• Source document:
* * * * * * * * *

Late last week your W Team was in the conference room discussing this that and the other thing--topics we had all but exhausted when Mrs. Feeny appeared quietly like the Angel of Death in the doorway.
Common courtesy demanded we invite her to join us, and we did so with no more than grave misgivings. One of the staff who is young and therefore of impaired judgment, asked her what she had been doing lately, and immediately rose out of his seat in consequence of a sharp kick issued from under the table.
Whatever benefit this advice may have conferred upon the imprudent youth, it availed the rest of us not, for the old lady proceed to launch into a fulsomely detailed account of her most recent wheres and whats.
It developed that from whatever place such nightmares are born, the wrinkled wonder had dredged up a latent obsession with self-improvement, choosing a creative writing course at the community college as the ground zero of her renascence. What's more, she exulted, she had already finished her first assignment.
The impulsive youngster who had prompted this deluge of unwelcome intelligence leaned forward, plainly intending to pursue the subject, but instead suddenly yelped and fell into a steep and diligent silence.

* * * * * * * * *

• Dataset excerpt:

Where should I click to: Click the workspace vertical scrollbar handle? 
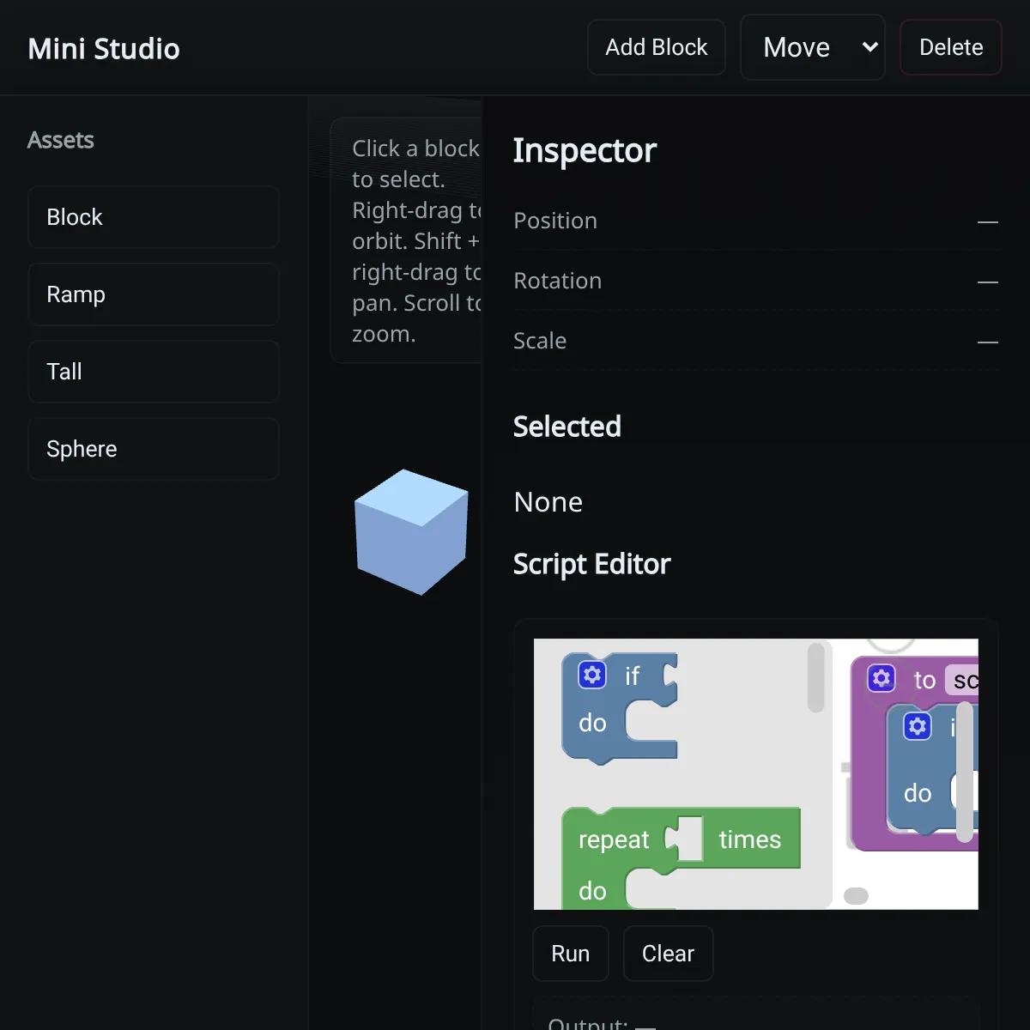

* * * * * * * * *

• What the task requires: List every noun phrase the account of Mrs. Feeny's visit uses to describe the young staff member. The data play no part in what follows.

• Worked solution:
- one of the staff who is young
- the imprudent youth
- the impulsive youngster